- [Exercises]
1. List every musician or band named in the passage about Patty Waters and the ESP-Disk label.
2. Continue the review of Patty Waters Sings with one more paragraph after its last sentence.

- [Reading text]
= = = = =



 "People ask me (about) my influences, I would have to say Patty Waters. They say other people and I say, Nahh, Patty Waters, listen to Patty Waters. I listened to her twice. That's all it took for some grain of inextricable influence." -Diamanda Galas, 1998

 Patty Waters Sings, like so many records on the ESP-Disk label, seems to enter our world unprecedented, fully formed from a completely different and far superior place. We thought "jazz" meant Dave Brubeck; ESP gave us Albert Ayler. The Beatles were our "rock"; ESP gave us, thankfully, the Godz. "The artists alone decide what you will hear on their ESP-Disk"- who else could? It isn't mysterious at all that the liner notes on early ESP records were written in Esparanto. Music like this needed new words to describe it.

= = = = =

- [Dataset content]
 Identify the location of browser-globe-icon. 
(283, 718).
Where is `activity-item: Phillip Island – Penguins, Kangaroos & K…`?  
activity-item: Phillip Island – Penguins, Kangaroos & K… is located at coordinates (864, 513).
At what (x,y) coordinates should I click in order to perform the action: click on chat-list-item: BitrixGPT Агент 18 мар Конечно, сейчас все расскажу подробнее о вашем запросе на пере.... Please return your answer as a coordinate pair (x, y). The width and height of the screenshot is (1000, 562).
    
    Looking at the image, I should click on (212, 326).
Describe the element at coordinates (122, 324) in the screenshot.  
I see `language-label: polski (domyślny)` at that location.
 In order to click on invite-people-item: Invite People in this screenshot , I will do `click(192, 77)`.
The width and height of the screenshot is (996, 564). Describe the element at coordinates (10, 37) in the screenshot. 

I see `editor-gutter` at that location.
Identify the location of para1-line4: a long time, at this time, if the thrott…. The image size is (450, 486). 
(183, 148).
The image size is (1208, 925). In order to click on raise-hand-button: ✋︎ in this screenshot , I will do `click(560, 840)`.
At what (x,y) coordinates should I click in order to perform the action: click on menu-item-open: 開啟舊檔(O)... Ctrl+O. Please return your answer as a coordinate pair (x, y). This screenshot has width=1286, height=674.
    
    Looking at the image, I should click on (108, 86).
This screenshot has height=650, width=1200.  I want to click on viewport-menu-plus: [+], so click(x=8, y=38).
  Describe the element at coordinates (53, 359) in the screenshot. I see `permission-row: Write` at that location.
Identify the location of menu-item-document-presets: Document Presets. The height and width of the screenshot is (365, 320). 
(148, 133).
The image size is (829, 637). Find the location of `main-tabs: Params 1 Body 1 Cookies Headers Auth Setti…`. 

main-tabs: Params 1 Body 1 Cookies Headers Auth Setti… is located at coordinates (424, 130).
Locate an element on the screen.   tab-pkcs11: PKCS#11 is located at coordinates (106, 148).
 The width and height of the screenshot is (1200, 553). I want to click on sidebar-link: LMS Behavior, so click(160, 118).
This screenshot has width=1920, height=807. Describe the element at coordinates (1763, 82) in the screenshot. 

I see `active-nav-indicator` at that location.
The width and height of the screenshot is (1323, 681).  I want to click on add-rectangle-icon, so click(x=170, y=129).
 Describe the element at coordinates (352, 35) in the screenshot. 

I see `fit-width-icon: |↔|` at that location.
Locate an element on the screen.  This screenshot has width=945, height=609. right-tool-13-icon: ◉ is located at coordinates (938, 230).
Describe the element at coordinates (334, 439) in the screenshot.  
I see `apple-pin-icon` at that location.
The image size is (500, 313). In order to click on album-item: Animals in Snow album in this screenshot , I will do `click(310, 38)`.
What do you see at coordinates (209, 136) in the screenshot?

= = = = =

- [Answers to this exercise]
1. Patty Waters, Diamanda Galas, Dave Brubeck, Albert Ayler, The Beatles, the Godz

2.
 The beginning of Patty Waters' story comes before the record is placed on the turntable. Start with the cover. A black and white photo of the artist, black surrounding, obscuring the shape of her hair. She does not look directly into the camera. The fresh and beautiful face of a classic white mid-'60's co-ed, mouth moving toward a smile, two front white teeth exposed. Eyes clear. Looking again, after hearing her, even once (twice was all Diamanda needed), it is impossible not to see her differently. Like the unforgettable last shot of Roman Polanski's Repulsion, released earlier that same year, the shot of Catherine Deneuve's character frozen in a photograph of her family, frozen on the face we see after we learn, after we know about her.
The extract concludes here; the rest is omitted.